Sunday, 9 March 2025

Day 31 - 8/3 - Part One - Ipanema, favela, capoeira

Kevin was thankfully on the mend in the morning, which meant our planned afternoon walking tour in the favelas could go ahead - and more importantly, he’d be able to come to the trip’s big finale that night: the Champion’s Parade at the Sambadrome, the culmination of Carnaval!


We had a quiet morning - Jemima offered me a deal: she wouldn’t complain about the walking tour if I didn’t drag her to the botanical gardens that morning. So I had a little outing on my own in Ipanema instead.


First, I wanted to investigate the metro before our journey that evening - it was all very easy, and, even better (and very Rio!), the ticket machines played a jaunty little bossa nova tune as they printed the tickets. 


Then I did a little Carnaval shopping: a sparkly fan for me and feathered hair clip for Jemima, and some long sequinned earrings for us both (blue for me, black for her, to go with our holiday colour schemes). 


And I loved my little wander! Ipanema is just lovely: pretty tree-lined streets, great shops, and fabulous little restaurants and cafes. I’d happily spend more time here.


We met the minibus for our favela trip at about 2pm. There were about 15 of us in the end, after a few pick-ups, led by a guide called Carlos. He was quite a character - probably in his 50s, very skinny, and self-taught to speak 5 languages (English, French, German and Spanish, as well as Portuguese). He was also from the favela we were visiting - and very passionate about helping us understand his community. The rest were all youngsters (mid-twenties?) of different nationalities - 3 Israeli men, 4 American men, an English couple, two young women, German and English. Carlos made a special effort to welcome Jemima (although he did forget she was there sometimes, when he started swearing…).

#### MATERIAL
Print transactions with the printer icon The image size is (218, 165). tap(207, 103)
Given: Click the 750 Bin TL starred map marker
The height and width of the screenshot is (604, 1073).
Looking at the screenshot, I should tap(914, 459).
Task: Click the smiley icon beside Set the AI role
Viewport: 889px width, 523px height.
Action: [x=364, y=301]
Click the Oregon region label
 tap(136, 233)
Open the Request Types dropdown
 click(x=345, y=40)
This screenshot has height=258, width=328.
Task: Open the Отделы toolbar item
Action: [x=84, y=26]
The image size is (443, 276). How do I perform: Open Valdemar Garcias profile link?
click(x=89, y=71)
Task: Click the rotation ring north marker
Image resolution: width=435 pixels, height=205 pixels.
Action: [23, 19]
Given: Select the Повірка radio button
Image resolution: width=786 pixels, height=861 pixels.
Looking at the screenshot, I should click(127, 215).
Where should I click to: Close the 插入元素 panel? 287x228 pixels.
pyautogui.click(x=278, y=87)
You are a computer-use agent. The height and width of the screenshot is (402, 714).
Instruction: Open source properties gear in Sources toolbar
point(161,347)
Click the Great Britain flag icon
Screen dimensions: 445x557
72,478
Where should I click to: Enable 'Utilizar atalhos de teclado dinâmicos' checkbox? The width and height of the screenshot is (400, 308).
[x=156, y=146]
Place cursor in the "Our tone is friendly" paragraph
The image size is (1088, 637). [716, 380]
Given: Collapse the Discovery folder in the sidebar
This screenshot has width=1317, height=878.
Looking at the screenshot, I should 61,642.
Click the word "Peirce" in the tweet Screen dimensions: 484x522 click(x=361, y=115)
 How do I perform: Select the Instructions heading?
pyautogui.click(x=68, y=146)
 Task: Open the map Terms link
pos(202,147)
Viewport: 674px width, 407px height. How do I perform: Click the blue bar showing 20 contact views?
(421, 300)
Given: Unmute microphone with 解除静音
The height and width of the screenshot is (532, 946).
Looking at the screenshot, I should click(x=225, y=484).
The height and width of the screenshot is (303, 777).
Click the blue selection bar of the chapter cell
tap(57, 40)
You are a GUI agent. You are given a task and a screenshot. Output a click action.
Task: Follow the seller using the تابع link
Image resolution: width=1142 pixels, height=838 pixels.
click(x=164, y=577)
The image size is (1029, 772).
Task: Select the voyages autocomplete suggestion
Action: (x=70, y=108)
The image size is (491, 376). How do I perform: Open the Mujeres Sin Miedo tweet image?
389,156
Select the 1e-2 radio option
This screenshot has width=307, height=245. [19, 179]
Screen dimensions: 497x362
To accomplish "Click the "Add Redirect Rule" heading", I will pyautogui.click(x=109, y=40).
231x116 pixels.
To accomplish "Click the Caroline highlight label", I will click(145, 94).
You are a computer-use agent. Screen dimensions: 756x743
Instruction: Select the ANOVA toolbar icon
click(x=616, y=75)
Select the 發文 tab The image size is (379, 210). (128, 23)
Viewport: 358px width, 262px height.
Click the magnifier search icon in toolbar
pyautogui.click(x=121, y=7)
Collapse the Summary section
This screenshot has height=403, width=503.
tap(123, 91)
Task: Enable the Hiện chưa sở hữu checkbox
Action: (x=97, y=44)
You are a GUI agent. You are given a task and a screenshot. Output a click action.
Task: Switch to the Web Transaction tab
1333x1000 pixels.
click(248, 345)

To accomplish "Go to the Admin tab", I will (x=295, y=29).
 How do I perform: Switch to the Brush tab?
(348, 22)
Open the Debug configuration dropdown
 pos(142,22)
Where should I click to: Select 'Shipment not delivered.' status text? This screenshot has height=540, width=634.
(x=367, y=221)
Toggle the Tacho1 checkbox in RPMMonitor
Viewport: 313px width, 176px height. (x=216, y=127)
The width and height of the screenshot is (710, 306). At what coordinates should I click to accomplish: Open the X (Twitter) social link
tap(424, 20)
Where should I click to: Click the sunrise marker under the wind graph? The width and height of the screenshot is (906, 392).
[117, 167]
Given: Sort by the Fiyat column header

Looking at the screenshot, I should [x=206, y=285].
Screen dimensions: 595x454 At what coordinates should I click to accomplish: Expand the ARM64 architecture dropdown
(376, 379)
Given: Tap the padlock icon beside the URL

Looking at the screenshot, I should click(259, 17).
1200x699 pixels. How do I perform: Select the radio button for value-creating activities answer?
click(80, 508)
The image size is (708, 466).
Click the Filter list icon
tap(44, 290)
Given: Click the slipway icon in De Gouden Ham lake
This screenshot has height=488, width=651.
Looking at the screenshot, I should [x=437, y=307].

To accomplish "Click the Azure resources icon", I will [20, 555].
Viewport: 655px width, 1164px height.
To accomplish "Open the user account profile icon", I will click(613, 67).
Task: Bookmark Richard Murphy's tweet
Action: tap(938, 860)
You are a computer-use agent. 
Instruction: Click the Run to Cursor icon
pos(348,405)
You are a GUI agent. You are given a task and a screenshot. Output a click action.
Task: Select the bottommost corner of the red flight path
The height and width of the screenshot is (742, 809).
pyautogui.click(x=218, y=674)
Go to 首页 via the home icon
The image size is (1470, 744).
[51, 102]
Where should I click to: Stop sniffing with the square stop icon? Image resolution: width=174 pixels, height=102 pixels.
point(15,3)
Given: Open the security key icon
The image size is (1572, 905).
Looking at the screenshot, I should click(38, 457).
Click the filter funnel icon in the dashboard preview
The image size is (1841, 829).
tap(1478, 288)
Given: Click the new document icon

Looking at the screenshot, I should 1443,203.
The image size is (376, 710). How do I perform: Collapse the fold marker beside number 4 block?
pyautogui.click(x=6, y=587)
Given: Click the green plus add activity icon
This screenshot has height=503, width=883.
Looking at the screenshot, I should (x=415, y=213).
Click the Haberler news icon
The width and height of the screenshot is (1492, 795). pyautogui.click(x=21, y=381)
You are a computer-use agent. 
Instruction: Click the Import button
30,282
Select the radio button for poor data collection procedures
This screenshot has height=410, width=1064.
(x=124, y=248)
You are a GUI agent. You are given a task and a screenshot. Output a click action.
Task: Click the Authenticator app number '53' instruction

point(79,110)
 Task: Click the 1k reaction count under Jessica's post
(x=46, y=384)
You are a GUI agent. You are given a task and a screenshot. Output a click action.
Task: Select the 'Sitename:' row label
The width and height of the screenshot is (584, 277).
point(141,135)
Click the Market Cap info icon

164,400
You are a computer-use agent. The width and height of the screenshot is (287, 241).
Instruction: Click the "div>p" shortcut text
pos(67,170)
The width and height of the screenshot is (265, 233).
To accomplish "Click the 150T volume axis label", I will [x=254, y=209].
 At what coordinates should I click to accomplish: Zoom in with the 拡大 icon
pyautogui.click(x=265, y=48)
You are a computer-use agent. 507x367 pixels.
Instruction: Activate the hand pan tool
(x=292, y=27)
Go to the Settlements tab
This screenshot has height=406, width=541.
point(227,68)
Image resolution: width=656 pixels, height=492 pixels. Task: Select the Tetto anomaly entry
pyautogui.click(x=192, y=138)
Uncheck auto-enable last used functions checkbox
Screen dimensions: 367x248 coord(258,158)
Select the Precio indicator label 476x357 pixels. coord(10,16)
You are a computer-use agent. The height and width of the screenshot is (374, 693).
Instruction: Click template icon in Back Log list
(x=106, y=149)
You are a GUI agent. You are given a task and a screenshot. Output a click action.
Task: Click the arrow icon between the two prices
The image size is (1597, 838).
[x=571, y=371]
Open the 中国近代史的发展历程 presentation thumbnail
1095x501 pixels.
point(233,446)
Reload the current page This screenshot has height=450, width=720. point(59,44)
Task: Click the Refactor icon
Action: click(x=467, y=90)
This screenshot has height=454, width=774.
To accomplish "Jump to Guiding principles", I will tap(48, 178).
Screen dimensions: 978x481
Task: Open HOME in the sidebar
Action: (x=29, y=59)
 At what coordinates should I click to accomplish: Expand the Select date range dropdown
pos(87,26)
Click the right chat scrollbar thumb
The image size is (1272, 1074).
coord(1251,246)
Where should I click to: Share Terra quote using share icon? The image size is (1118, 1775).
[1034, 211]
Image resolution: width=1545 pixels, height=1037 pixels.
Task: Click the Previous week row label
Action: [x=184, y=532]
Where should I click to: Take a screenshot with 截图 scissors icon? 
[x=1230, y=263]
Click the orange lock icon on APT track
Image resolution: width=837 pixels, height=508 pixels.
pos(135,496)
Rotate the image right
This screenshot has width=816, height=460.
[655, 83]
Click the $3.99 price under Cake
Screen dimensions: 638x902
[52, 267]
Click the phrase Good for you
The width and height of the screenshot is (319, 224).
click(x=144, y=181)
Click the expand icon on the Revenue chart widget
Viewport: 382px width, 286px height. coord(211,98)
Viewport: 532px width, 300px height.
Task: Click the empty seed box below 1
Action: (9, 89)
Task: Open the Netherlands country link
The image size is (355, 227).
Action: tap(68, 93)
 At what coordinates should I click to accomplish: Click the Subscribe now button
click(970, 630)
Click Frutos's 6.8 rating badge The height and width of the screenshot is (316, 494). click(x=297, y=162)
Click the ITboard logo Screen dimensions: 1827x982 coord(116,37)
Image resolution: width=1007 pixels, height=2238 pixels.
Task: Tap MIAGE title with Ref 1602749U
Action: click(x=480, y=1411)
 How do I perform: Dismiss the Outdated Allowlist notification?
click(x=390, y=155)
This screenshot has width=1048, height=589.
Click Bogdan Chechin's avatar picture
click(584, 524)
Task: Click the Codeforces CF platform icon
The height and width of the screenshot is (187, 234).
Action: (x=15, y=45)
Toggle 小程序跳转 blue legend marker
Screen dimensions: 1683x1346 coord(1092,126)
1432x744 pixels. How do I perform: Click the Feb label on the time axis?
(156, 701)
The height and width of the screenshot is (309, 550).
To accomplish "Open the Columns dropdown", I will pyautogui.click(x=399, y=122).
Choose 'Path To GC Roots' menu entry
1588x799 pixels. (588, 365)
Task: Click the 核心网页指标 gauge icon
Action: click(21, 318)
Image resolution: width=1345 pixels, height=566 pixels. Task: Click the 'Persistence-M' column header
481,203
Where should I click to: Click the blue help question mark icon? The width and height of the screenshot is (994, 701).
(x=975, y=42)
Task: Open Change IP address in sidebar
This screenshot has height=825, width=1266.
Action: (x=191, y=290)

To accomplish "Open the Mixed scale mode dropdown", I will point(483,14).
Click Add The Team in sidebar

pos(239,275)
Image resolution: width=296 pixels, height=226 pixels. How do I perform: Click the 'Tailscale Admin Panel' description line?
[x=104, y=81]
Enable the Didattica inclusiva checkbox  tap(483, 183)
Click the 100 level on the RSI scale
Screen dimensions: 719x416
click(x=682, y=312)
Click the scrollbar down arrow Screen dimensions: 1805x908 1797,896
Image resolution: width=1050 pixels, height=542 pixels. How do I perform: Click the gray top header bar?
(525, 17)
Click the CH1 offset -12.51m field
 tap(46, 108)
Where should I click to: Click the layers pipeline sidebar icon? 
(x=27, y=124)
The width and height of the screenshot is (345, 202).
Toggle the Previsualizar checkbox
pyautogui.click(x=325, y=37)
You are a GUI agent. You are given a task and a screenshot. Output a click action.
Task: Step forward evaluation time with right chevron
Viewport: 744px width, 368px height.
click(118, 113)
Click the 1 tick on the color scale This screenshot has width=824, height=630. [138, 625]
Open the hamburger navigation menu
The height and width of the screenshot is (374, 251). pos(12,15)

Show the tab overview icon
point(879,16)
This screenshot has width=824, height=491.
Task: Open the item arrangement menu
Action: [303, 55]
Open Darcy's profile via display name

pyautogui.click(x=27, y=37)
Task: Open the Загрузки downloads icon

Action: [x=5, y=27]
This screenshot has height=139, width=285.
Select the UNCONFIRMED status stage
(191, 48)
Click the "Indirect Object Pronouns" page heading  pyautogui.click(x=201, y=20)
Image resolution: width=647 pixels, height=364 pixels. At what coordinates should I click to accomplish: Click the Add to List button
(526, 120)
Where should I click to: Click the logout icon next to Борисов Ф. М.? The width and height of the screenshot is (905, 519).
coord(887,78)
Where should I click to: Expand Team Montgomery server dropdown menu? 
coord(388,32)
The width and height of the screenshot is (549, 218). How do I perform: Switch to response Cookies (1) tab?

#### TASKS
(1) Reproduce the passage of the Rio travel diary starting with "Kevin was thankfully" and going on through "printed the tickets.".
(2) Carry the Rio travel diary forward from its last sentence.
The entries play no part in what is asked here.

#### ANSWERS FOR THIS EXERCISE
(1)
Kevin was thankfully on the mend in the morning, which meant our planned afternoon walking tour in the favelas could go ahead - and more importantly, he’d be able to come to the trip’s big finale that night: the Champion’s Parade at the Sambadrome, the culmination of Carnaval!


We had a quiet morning - Jemima offered me a deal: she wouldn’t complain about the walking tour if I didn’t drag her to the botanical gardens that morning. So I had a little outing on my own in Ipanema instead.


First, I wanted to investigate the metro before our journey that evening - it was all very easy, and, even better (and very Rio!), the ticket machines played a jaunty little bossa nova tune as they printed the tickets.

(2)
As the van wound up the hills behind Leblon, the posh beach one over from Ipanema, the road got narrower. When the van pulled over, we’d entered a different world, most noticeably from the spaghetti tangle of electricity wires overhead, looking like the worst health and safety risk ever. Carlos led us into what I think was an empty martial arts studio, and while we sat on concrete bleachers, he gave us a history of the favelas.


According to Carlos, during the Paraguayan War (which we heard about in Iguazu, and Buenos Aires), former black slaves had been promised houses if they fought for Brazil. They fought - but at the end of the war, the houses were not forthcoming… So they went into the hills around Rio to sleep under the favela trees for shelter, as they had nowhere to live. Over time they built themselves houses, which had no services at all - and these were repeatedly torn down by the authorities. But then during a visit of Pope John Paul II to Brazil in 1982, he visited one of the favelas, and was petitioned by the people to ask the government on their behalf to stop tearing them down. He did, and government agreed - and they then authorised the existence of the favelas. 


There are now 786 of them, most of which are in the north and west of the state of Rio, far from the beaches (and the work); but 3% are in the south, like the one we visited, Rocinha. This houses 160,000 people in 4.5 sq km, and although it now has services like running water, electricity, even banks and a postal service, half of the residents live on less than $1.50 per day (and none pay tax).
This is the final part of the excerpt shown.